**Questão curta 1**
Responda com base no texto sobre a regulação cripto na União Europeia:
(a) Em que data ocorreu a "segunda-feira negra"?
(b) Quais são as duas legislações europeias negociadas em trílogo?
(c) Que centros financeiros ainda não avançaram neste campo?

**Texto de leitura**
Depois da “segunda-feira negra" do mês passado, terminam negociações em trílogo de regulações da indústria cripto apresentadas em 2019 e 2020. No entanto, só entrarão em vigor em 2024 e excluem investidores que não recorrem a plataformas para transacionar criptomoedas, NFT e plataformas DeFi.
Foto Jernej Furman/Flickr

Na semana passada foram negociados em trílogo os últimos pormenores de duas legislações europeias importantes sobre a indústria cripto: ToFR e MiCA. Depois de um longo processo de negociação, os regulamentos terão ainda que ser sujeitos a um último voto e entrarão em funcionamento no final do próximo ano ou no início de 2024.

Depois da “segunda-feira negra” de 13 de junho, a União Europeia promete passos importantes para a regulação das criptomoedas. Alguns Estados-Membros têm legislação nesta área, mas esta será a primeira uniformização a nível europeu. Outros centros financeiros relevantes, como os EUA ou o Reino Unido, ainda não avançaram neste campo.

(Registros de localização de elementos)

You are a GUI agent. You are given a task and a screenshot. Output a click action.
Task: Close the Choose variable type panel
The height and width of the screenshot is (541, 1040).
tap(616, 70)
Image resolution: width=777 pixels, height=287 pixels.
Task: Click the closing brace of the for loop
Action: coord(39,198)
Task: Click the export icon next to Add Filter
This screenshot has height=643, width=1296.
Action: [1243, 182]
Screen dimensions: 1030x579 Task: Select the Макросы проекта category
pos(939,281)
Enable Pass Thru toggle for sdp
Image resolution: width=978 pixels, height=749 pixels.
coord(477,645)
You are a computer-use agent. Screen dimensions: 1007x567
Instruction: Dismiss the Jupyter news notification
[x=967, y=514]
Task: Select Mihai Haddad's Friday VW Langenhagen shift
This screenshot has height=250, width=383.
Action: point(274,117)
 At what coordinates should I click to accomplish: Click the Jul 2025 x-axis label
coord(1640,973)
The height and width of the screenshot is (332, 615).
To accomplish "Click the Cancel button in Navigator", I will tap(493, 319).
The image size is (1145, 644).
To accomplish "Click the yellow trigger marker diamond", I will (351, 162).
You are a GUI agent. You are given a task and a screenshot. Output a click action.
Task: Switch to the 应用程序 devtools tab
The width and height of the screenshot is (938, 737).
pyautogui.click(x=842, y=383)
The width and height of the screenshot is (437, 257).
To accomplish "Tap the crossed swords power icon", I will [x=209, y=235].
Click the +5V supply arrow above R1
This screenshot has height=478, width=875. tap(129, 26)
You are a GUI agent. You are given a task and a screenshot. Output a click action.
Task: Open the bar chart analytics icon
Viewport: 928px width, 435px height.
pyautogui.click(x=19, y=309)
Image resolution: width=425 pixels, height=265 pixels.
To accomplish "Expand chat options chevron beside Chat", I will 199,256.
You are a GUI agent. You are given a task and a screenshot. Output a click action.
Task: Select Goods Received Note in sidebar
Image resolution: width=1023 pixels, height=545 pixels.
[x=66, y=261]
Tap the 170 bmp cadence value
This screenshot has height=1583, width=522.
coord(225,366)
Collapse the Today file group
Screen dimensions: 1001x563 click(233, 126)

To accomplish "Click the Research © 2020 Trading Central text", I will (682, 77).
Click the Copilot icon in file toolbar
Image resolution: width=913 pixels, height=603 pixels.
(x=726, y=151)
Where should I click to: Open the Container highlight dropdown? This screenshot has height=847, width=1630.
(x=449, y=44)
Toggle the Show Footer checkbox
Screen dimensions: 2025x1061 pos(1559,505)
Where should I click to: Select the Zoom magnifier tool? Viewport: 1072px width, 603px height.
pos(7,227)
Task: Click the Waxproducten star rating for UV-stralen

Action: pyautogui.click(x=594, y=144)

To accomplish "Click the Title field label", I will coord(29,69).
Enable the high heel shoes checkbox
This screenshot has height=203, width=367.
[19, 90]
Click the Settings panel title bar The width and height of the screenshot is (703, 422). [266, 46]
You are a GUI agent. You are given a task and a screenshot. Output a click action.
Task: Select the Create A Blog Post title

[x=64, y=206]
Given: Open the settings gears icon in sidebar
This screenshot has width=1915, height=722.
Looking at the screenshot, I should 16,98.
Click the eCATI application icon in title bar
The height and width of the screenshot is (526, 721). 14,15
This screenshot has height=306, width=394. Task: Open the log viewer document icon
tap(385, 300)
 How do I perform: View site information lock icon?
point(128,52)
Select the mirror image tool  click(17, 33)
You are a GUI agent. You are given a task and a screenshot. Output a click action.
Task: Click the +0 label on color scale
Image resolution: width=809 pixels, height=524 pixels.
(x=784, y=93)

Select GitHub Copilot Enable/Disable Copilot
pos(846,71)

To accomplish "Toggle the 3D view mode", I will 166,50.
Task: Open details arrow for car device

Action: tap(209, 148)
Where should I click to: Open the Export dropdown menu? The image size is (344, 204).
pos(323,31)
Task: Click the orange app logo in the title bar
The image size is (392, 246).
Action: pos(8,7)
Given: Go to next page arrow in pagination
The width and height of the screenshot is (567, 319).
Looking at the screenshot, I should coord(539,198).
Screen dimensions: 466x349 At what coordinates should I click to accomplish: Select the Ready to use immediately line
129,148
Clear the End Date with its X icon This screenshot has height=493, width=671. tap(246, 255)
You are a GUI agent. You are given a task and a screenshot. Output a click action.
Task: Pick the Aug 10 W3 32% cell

**Questão curta 2**
Disponha como lista JSON de strings, uma para cada linha e sem linhas em branco, o trecho da listagem que começa na linha com "How do I perform: View" e segue até a linha com "(x=784, y=93)", incluindo as duas.

**Resposta 1**
(a) Em 13 de junho.
(b) ToFR e MiCA.
(c) Os EUA e o Reino Unido.

**Resposta 2**
[
  " How do I perform: View site information lock icon?",
  "point(128,52)",
  "Select the mirror image tool  click(17, 33)",
  "You are a GUI agent. You are given a task and a screenshot. Output a click action.",
  "Task: Click the +0 label on color scale",
  "Image resolution: width=809 pixels, height=524 pixels.",
  "(x=784, y=93)"
]